## BRIEF
Transcribe the listing word for word. Begin at its first line and end with the line containing "Given: Click the WHISPR profile avatar".

## DATA

++++

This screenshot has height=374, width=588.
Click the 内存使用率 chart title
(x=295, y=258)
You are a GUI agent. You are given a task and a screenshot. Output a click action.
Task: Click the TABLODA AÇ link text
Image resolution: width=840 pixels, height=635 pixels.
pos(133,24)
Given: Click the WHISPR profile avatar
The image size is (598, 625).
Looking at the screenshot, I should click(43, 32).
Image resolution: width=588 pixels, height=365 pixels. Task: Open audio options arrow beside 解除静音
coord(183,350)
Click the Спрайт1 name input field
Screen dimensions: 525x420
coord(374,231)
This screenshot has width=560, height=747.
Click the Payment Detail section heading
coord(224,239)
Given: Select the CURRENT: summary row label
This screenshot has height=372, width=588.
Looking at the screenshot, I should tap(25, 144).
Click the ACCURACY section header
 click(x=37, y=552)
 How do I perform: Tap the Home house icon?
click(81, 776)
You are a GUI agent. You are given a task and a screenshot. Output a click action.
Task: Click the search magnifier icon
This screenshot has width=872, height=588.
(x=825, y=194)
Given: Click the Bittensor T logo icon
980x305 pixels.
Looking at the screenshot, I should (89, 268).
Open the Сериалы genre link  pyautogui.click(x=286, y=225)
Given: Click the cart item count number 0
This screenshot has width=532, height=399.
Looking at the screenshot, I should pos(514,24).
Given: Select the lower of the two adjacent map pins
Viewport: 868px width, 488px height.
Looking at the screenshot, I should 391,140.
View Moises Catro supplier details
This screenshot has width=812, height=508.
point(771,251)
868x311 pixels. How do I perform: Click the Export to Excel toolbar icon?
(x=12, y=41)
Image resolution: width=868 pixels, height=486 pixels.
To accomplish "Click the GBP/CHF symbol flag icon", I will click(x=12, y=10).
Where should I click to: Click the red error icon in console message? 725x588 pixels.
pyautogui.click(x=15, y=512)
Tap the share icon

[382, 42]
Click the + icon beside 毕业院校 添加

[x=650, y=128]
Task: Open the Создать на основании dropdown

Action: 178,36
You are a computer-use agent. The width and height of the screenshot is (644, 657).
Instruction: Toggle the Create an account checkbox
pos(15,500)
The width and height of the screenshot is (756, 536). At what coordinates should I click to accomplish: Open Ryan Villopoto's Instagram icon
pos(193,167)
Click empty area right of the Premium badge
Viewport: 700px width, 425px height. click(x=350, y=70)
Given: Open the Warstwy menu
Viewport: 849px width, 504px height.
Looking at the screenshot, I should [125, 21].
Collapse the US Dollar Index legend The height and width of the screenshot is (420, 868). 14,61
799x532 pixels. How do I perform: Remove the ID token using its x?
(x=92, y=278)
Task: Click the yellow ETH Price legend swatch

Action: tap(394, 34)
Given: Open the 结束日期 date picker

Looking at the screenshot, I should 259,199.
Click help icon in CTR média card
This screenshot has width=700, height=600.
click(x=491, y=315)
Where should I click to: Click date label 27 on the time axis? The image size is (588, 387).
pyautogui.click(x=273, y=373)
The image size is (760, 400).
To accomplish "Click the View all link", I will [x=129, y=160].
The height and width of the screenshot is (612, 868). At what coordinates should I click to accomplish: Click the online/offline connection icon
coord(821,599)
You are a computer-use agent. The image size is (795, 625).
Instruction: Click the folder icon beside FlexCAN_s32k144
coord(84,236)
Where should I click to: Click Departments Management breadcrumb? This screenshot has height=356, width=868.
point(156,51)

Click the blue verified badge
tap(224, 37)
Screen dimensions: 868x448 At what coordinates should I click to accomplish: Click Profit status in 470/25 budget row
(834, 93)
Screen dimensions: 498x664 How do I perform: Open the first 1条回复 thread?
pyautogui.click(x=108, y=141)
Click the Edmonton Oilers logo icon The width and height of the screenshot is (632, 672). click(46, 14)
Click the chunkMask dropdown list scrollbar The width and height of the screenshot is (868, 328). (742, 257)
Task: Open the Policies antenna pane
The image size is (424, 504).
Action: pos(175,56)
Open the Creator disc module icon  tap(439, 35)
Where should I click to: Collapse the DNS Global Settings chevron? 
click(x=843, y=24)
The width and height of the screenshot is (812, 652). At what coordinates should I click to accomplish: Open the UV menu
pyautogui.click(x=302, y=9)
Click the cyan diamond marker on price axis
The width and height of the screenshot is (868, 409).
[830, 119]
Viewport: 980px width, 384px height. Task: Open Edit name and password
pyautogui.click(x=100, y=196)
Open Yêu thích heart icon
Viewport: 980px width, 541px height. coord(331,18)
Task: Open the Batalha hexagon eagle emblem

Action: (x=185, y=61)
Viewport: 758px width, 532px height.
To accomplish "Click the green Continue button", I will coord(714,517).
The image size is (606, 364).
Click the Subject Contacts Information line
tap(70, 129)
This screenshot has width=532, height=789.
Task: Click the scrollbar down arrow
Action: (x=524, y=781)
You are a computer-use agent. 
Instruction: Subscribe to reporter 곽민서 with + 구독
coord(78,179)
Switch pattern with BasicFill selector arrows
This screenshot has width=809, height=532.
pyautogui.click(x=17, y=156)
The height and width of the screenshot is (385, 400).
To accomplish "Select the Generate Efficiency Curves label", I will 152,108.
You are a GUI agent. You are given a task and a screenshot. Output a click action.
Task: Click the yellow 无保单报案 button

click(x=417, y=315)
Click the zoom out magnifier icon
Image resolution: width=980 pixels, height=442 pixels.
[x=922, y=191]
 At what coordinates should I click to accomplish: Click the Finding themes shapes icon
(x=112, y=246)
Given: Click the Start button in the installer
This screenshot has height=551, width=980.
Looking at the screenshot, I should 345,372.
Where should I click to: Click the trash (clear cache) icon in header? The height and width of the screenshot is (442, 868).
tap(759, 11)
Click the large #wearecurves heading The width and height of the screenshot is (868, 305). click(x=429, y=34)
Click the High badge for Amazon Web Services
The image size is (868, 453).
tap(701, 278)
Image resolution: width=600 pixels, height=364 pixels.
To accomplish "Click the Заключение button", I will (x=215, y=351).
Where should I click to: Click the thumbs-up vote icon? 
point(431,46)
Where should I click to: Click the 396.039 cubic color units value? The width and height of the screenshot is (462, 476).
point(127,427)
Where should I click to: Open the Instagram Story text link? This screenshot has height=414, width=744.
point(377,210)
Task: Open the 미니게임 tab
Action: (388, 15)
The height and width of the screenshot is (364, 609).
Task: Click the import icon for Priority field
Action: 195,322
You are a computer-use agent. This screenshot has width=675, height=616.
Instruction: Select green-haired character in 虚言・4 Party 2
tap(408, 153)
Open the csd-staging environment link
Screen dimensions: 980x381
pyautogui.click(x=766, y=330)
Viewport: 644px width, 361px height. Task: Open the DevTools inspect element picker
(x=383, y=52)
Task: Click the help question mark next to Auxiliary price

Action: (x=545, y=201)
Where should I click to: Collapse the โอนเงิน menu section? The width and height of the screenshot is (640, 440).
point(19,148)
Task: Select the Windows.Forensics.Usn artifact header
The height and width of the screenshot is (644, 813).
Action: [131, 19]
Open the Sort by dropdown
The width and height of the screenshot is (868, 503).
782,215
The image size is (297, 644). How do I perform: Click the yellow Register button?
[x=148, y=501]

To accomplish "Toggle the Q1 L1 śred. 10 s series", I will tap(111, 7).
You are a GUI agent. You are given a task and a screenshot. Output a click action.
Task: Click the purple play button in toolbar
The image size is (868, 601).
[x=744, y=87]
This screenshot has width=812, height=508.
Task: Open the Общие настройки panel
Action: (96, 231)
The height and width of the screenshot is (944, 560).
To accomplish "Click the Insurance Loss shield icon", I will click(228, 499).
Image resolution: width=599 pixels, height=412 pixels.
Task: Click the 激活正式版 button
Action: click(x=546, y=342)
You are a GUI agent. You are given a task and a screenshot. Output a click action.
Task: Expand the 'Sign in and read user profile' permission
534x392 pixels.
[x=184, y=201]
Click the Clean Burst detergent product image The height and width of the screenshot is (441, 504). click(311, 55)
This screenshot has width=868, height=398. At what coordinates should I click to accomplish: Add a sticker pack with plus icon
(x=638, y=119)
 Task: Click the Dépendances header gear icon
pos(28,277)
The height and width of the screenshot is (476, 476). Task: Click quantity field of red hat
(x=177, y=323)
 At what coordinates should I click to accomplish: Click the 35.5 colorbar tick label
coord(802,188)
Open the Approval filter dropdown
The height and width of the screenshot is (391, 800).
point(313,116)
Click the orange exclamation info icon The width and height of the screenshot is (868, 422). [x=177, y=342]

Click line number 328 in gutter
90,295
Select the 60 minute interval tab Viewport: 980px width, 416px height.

++++

## EXERCISE SOLUTION
This screenshot has height=374, width=588.
Click the 内存使用率 chart title
(x=295, y=258)
You are a GUI agent. You are given a task and a screenshot. Output a click action.
Task: Click the TABLODA AÇ link text
Image resolution: width=840 pixels, height=635 pixels.
pos(133,24)
Given: Click the WHISPR profile avatar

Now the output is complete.